Just goes to show that someone can be right in one area and wrong in another.
Blue Fielder,
And because he's a bad guy in one thing doesn't make him a bad guy in everything, unless of course one demands ideological purity in all one's allies. The point here is that Ford is probably crucial to any hope of an expansion of gay rights in South Carolina. It's amusing to criticize the profanity bill. It's not so amusing (to me, at least)to criticize the person in such all-encompassing terms as to undermine his ability to work for gay rights.
What has this whole thread contributed to the present situation in South Carolina? Increasing the likelihood that a vague and unenforceable bill won't pass? Maybe, but probably not. Nobody who would have voted for it would be convinced by this discussion to change. An opportunity for anti-gay activists to claim that Ford's thinking is so bad that "even all those liberals on the internet think he's stupid and incompetent, though the names they call him are so bad I wouldn't repeat them"? Yes, and that can do some damage.
I'm not suggesting that anybody refrain from saying any criticism they honestly want to make. But I am suggesting that some of us at least might take a moment to look a little more closely at whether we really want to completely condemn, in extreme terms, not just the profanity bill and the thinking behind that one bill, but Ford himself as a man not worth listening to.
Marcus,
When the anti-gay rights people claim that Ford's gay-rights bill shows him to be uncaring about protecting innocent children from dreadful influences (and they will claim it), it may be possible to point to the profanity bill and argue that Ford is attempting on the contrary to protect children from any and all such influences.
It will fall to others, in fact possibly to some of those who are anti-gay rights (because they know the profanity bill could result in they themselves being charged), to prevent the profanity bill from passing, or possibly to the courts to declare it unconstitutional. In the meantime, discussion of it might usefully deflect some outraged attention away from the gay rights bills, and/or give Ford a little cover from the anti-innocent-child charges.

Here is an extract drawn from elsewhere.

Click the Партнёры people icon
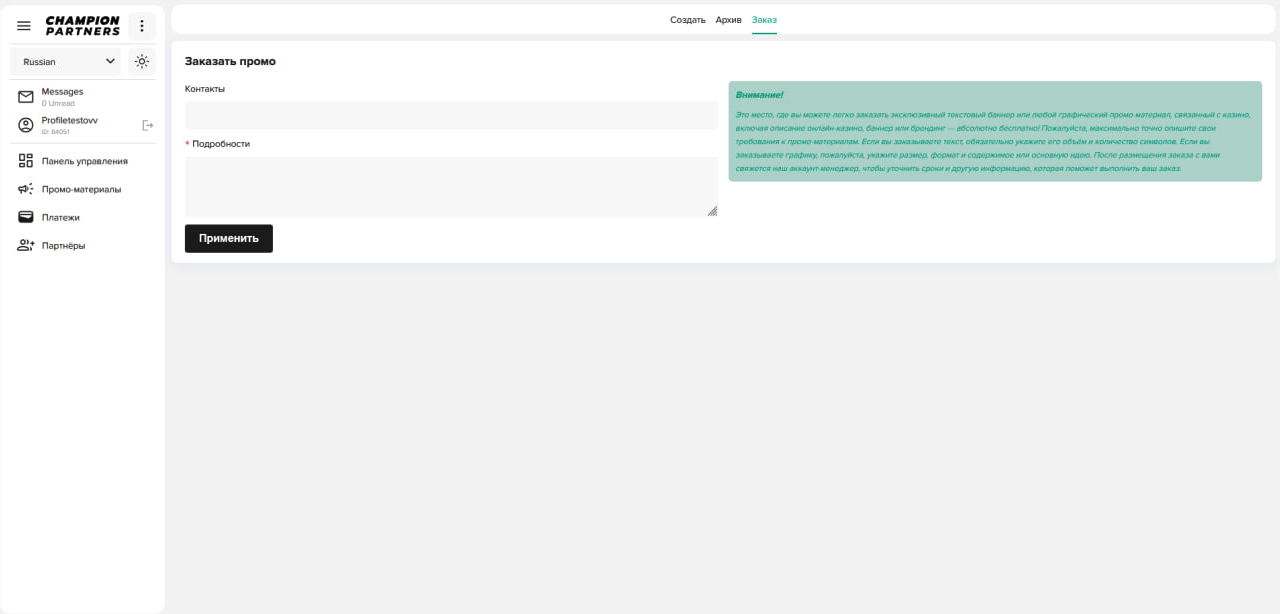1280x614 pixels. [26, 245]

I'm fairly certain the first amendment would trump this bill in most cases.
Does this mean if someone swears at the car that just cut them off when their kid is in the backseat that they just committed a felony? Damn.
"publishes orally or in writing, exhibits, or otherwise makes available anything obscene to any a group or individual; or"
I like this part the most. I intend to press charges because I can assure you, I now find the word "Ford" to be extremely obscene.
JuliaL, Thanks, not so much pol debt as pol credit. Oh the the twisted skein of politics!
They had a law in the books kind of like this in Michigan for over 100 years (based on verbal profanity around woman and children), but was deemed unconstitutional.
http://www.avalanchejournal.com/stories/040102/upd_075-8555.shtml
"exhibits, or otherwise makes available anything obscene to any a group or individual;"
I like it. I live in Scarolina, and I find Baptist churches offensive. I'm willing to stop saying fuck when they get rid of all those churches.
Whoops. Obscene, offensive, whatever.
all us South Carolinians aren't total fuckwads like my representative Henry Brown.
Posted by: Rev. BigDumbChimp
Hey Rev,
Another of Brown's constituents here. (MTP reprazent)
Damn he's an embarrasment.
K
Interesting to follow the link to Title 16 Chapter 15, http://www.scstatehouse.gov/code/t16c015.htm#16-15-370 . I suspect lots of states have laws like these on the books that are ancient and easier to leave live and unenforced than to remove them. Nonetheless, it is kinda creepy.
I agree with one of the above posters. An enumeration of banned words is in short order: cue George Carlin.
And thanks to JuliaL for providing links to his other bills! He supports civil unions and banning discrimination based on gender identity and sexual orientation.
In any event, the First amendment has never been interpeted as extending protection to obscenity. Trouble is, this bill includes words that can be interpreted in very broad terms, like "vulgar" and "indecent."